Years ago during an interview with a startup I was shown some of the code base on Github. I don’t remember any of the code but one thing that did stick out to me was the fact the commit messages had emojis. I asked the interviewer what it was for, the answer has stuck with me ever since.

CMD Resume CMD Resume Git Commit Log

So why do people use emoji’s in their git commits? Essentially it is to add more information about a commit. Imagine your website is having production problems, your boss is yelling at you, the pressure is on, frontend is broken and you are looking through the commit log to see which of the 20 commits today caused it. You’ve already gone through the JavaScript console and know that a file is missing. You see 🔥, a file was removed but its references were not. Don’t forget to use 🐛 in your commit message! Essentially, the idea is to help quickly categorize commits, ideally in time of emergency being able to quickly find the responsible commit.

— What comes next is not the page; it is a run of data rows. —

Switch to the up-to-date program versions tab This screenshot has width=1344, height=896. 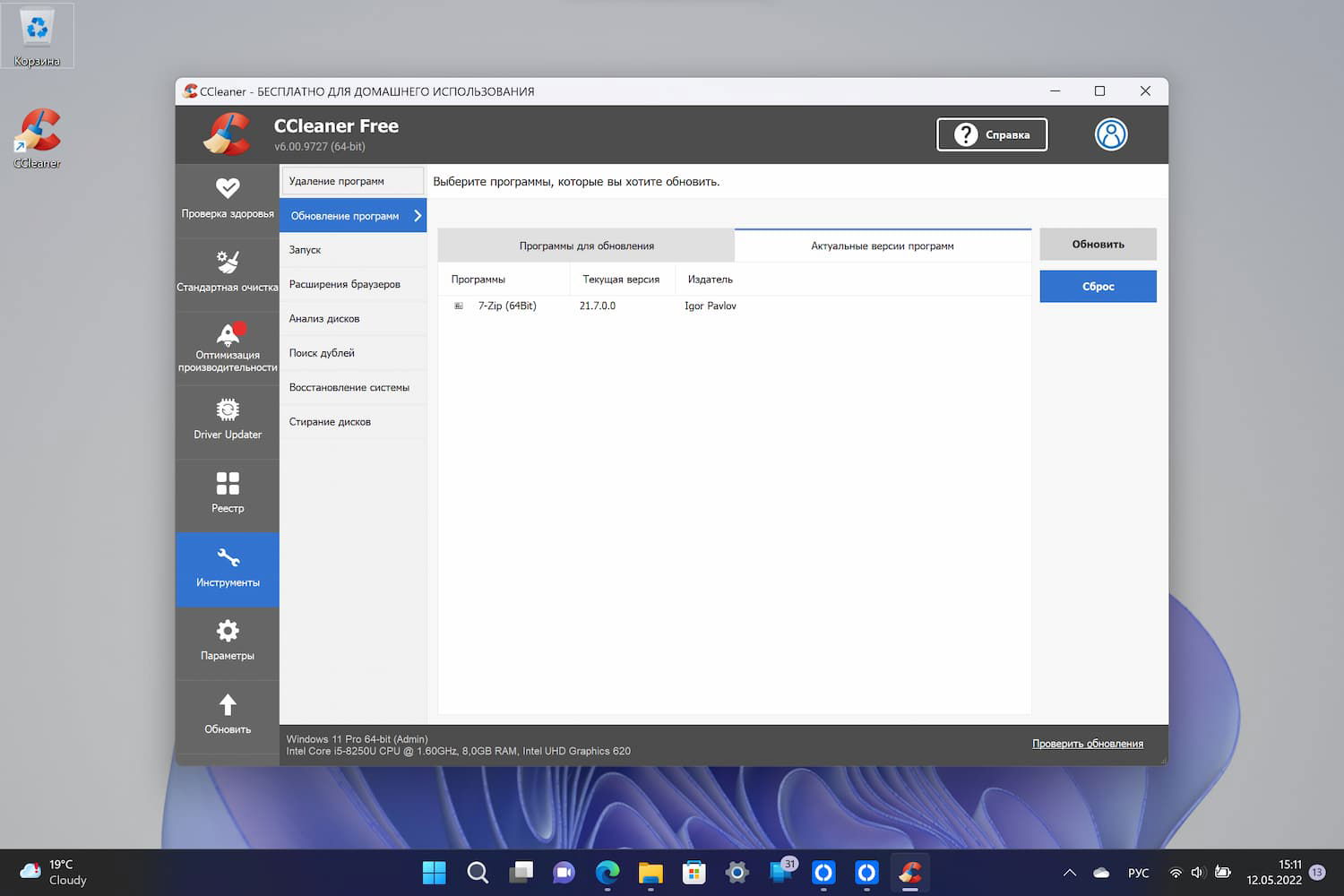pyautogui.click(x=882, y=246)
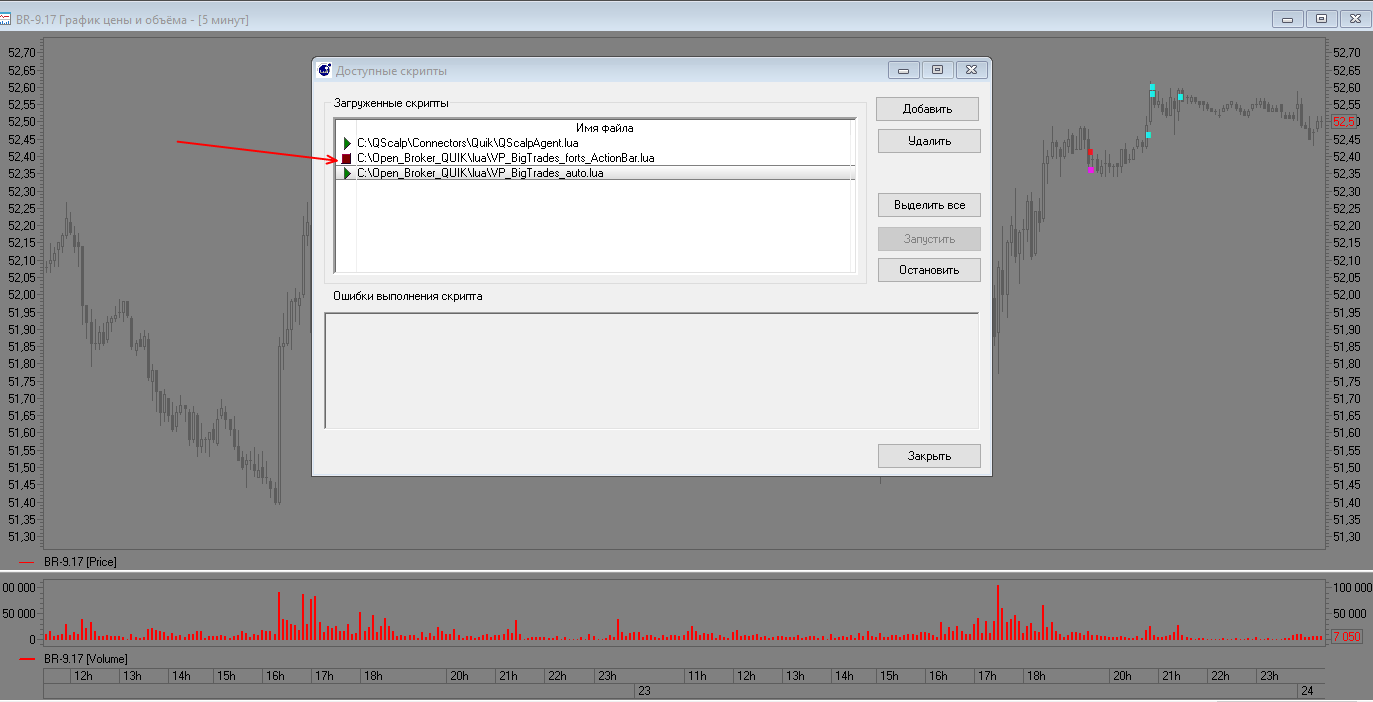Click the green run icon beside QScalpAgent.lua
Image resolution: width=1373 pixels, height=702 pixels.
pyautogui.click(x=347, y=144)
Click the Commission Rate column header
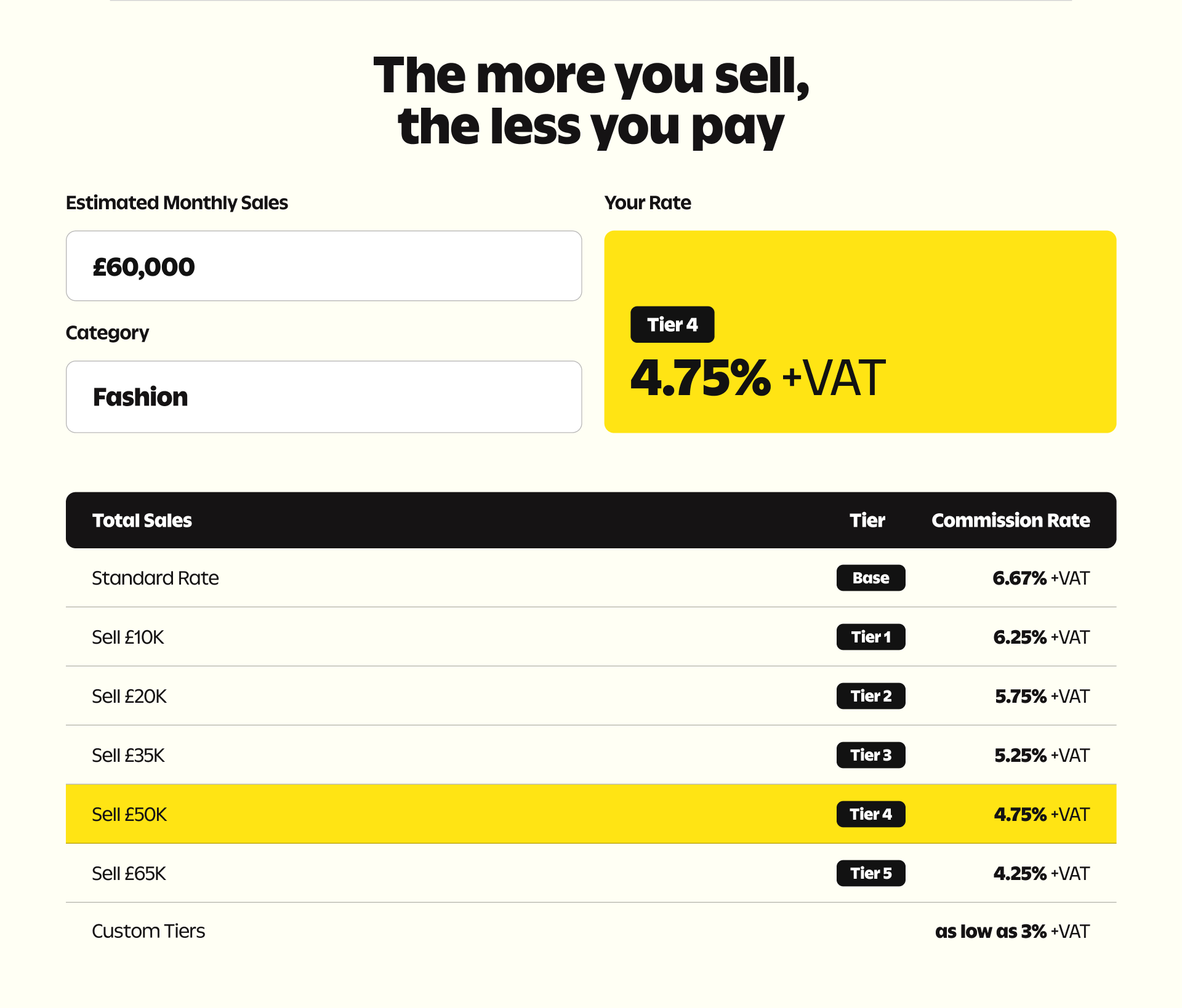 [1010, 520]
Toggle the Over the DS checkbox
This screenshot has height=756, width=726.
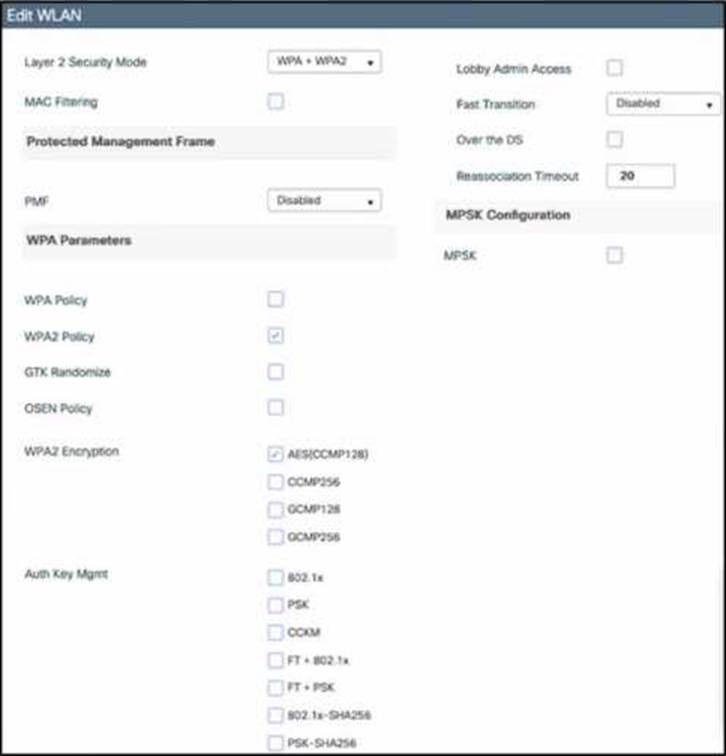(x=615, y=140)
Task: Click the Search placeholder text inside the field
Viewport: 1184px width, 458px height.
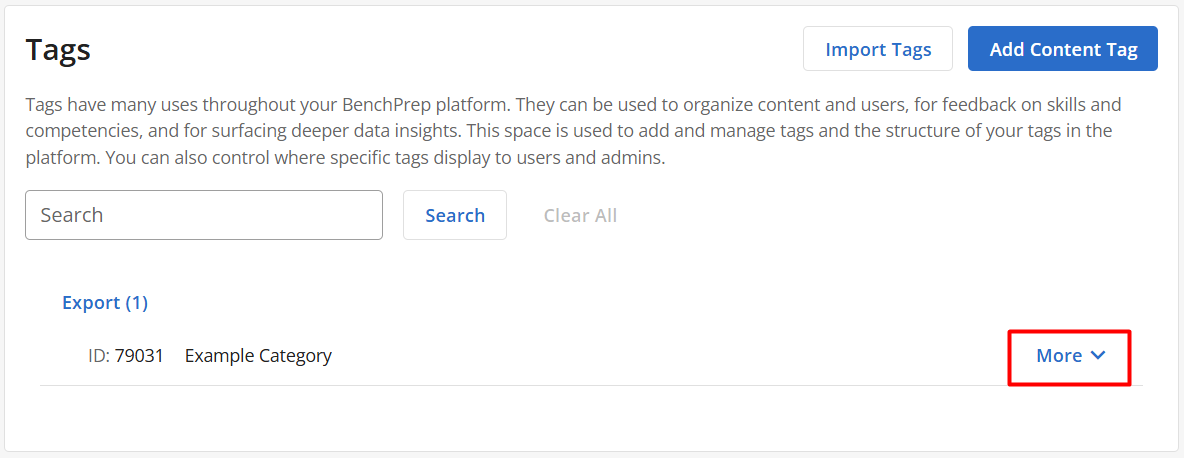Action: pos(72,215)

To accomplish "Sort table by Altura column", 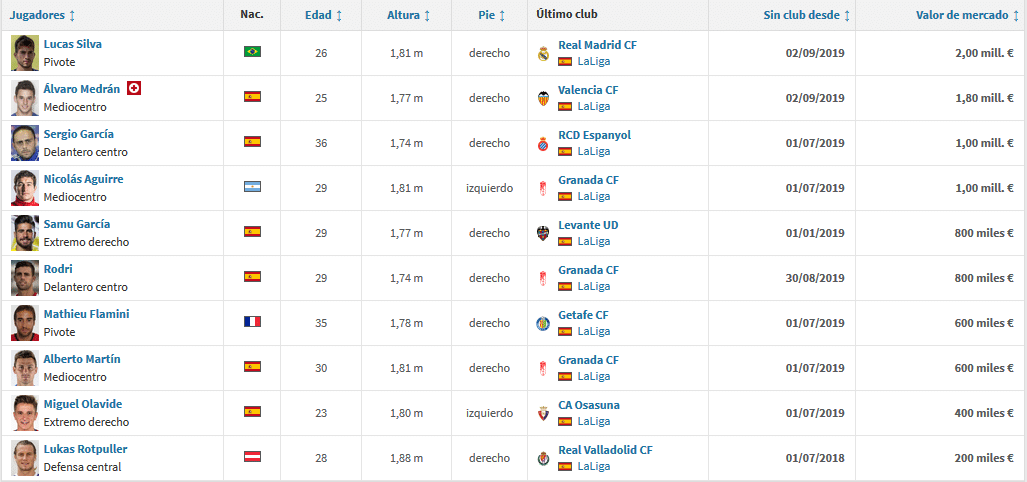I will coord(408,15).
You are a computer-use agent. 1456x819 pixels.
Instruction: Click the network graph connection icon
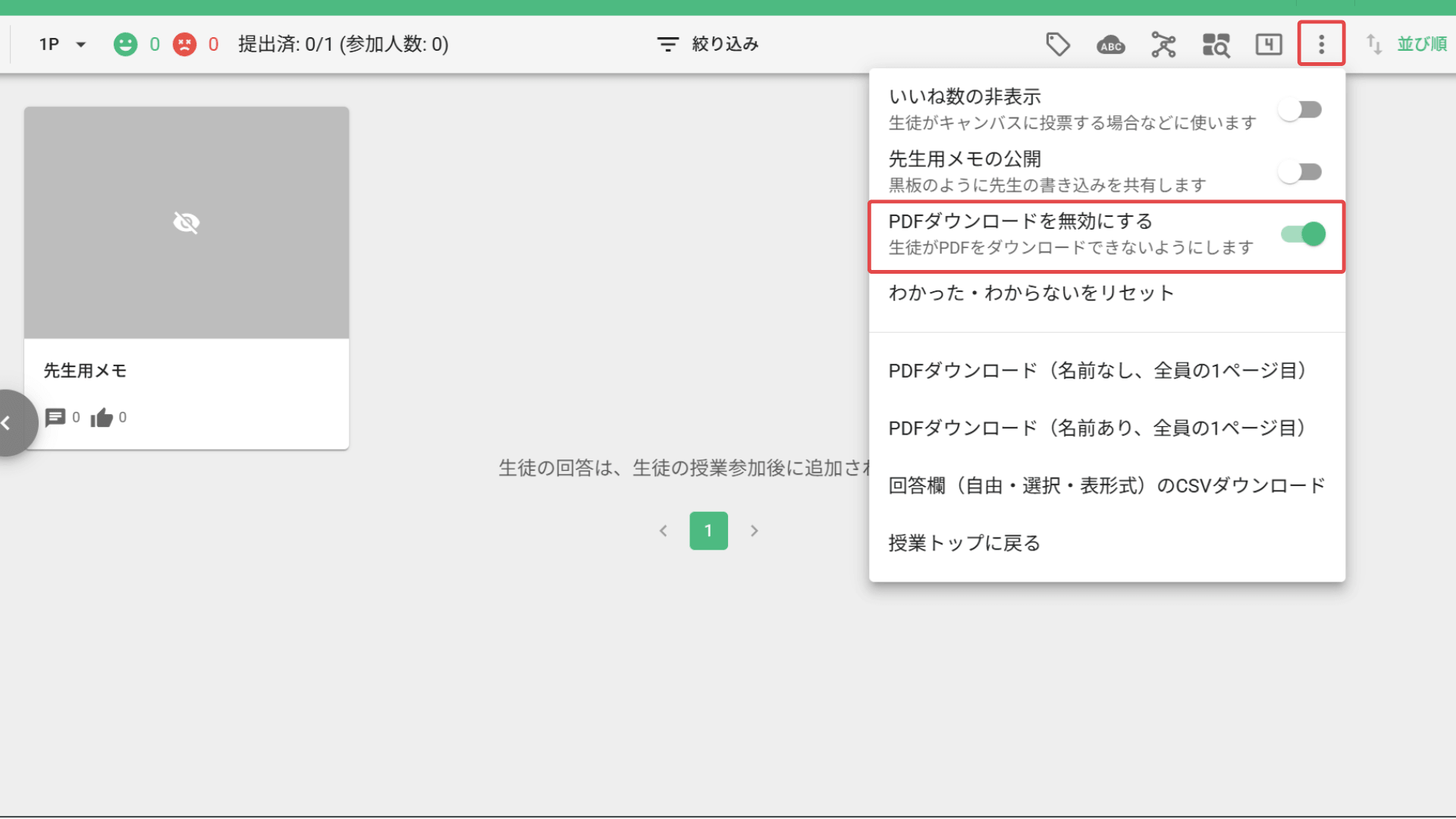pos(1163,45)
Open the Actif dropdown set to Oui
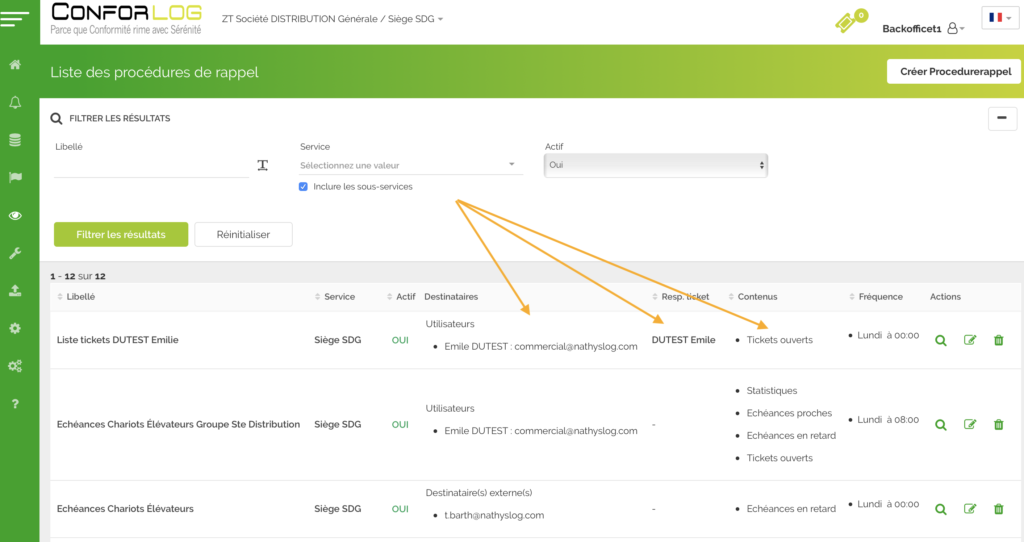1024x542 pixels. (x=655, y=165)
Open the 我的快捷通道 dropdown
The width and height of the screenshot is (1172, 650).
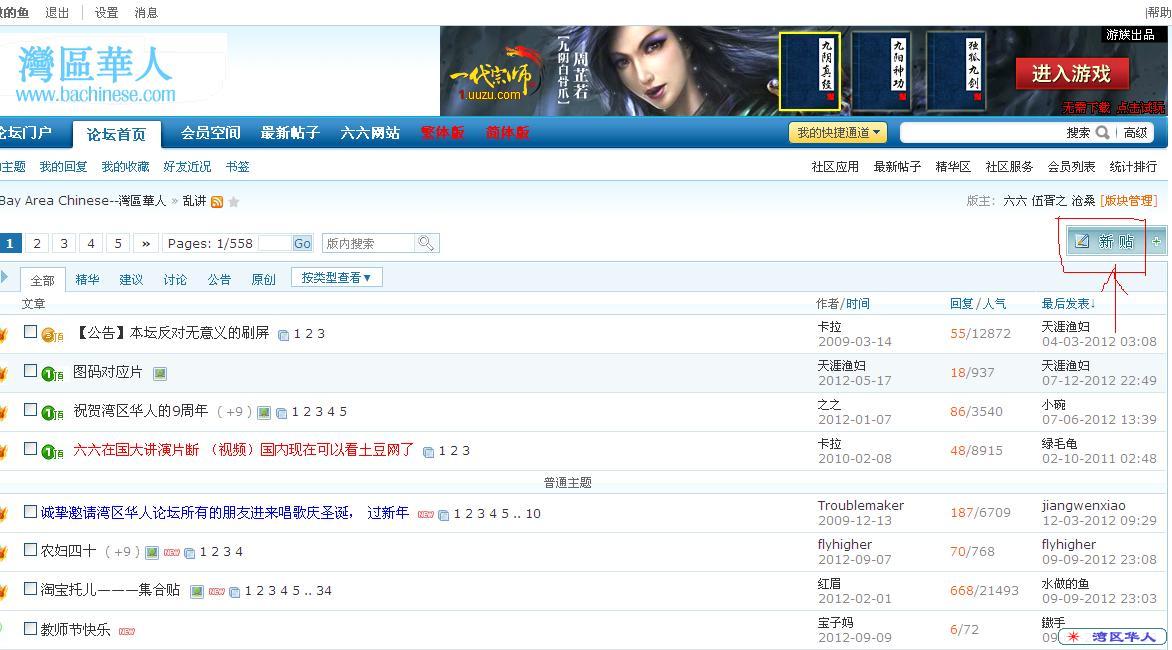[838, 133]
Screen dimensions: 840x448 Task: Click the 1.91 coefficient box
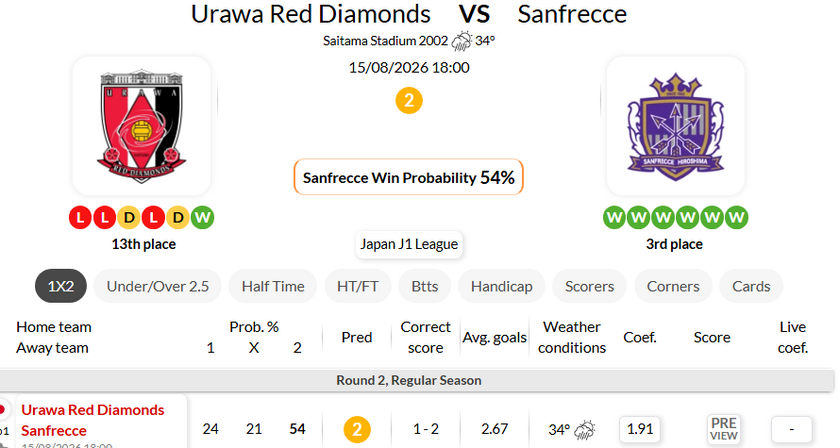coord(640,429)
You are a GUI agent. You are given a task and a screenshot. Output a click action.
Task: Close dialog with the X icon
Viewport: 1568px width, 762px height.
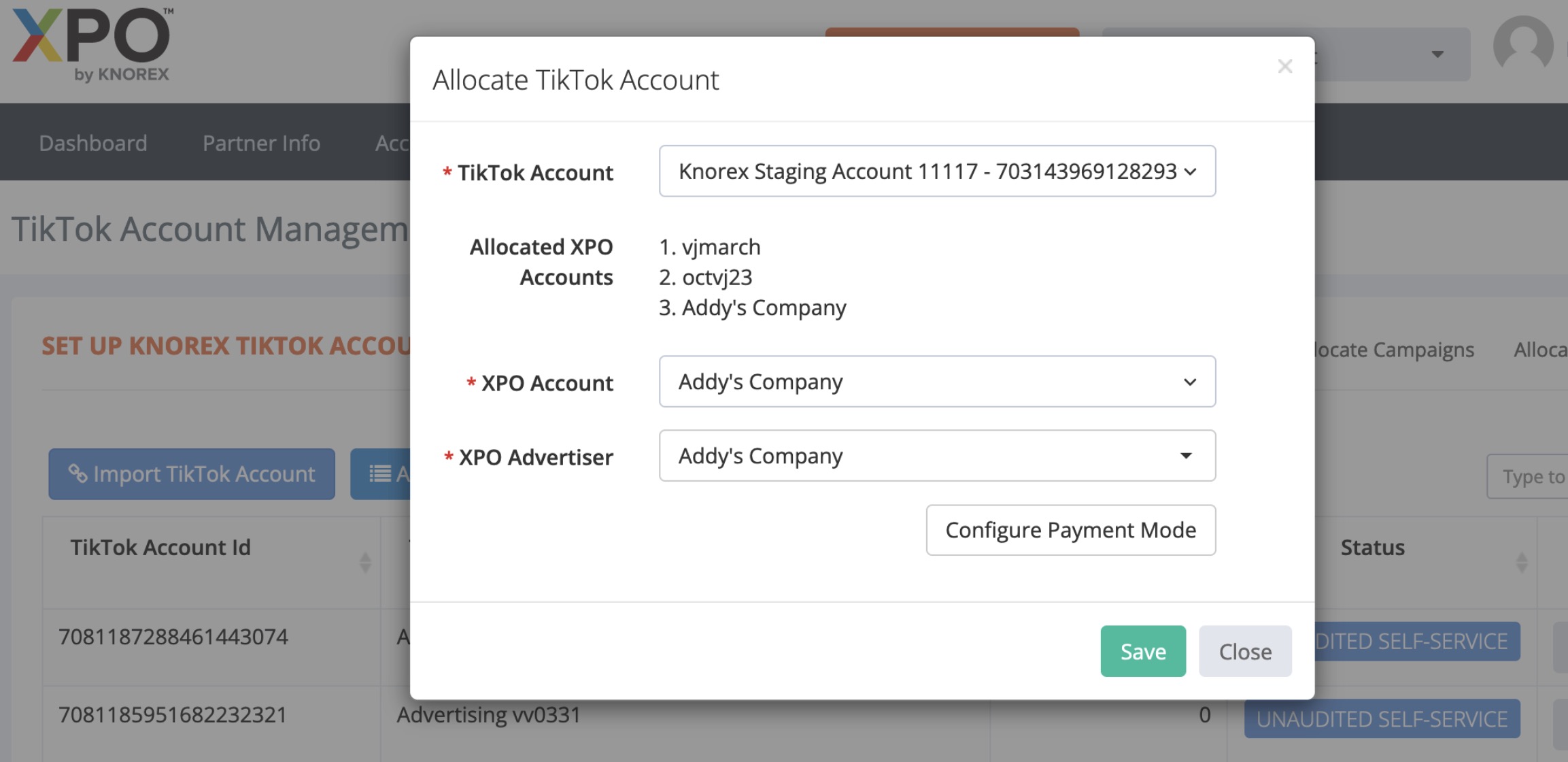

I can’t speak for large distributed repositories like Atom, however for CMD Resume I only found using emojis helpful a few times over the course of nearly 500 commits.

Gitmoji Card

Emoji commit schemas:

There are quite a few standards, often with clashing emoji meanings. Reminding me of the below XKCD comic.

Standards

That being said, I stick to Gitmoji and have previously used Git Commit Message StyleGuide.

So why don’t I use it for all my projects? Like I mentioned before, I only have found it useful in a few instances. I often found myself referring to the Gitmoji guide trying to find the most appropriate emoji for the occasion. I managed to remember a few key emojis however I would often get stumped when I make a change that didn’t fit into a neat category. Although this might not be applicable in all situations but sometimes emojis will not be displayed but by using shortcodes you can see the fallback text, for example: :twisted_rightwards_arrows: Merge code. So I have only been using it sparingly on a select few projects, I have been seeing productivity gains in frontend + backend project I am currently developing.

As I sit here writing this post, I am not sure how to sum it all up. I am not sure if I would recommend using emojis in git commits, I haven’t seen the productivity payoff but I can see how it could, particularly in the commercial arena. That being said, I definitely suggest giving it a try it might be your thing.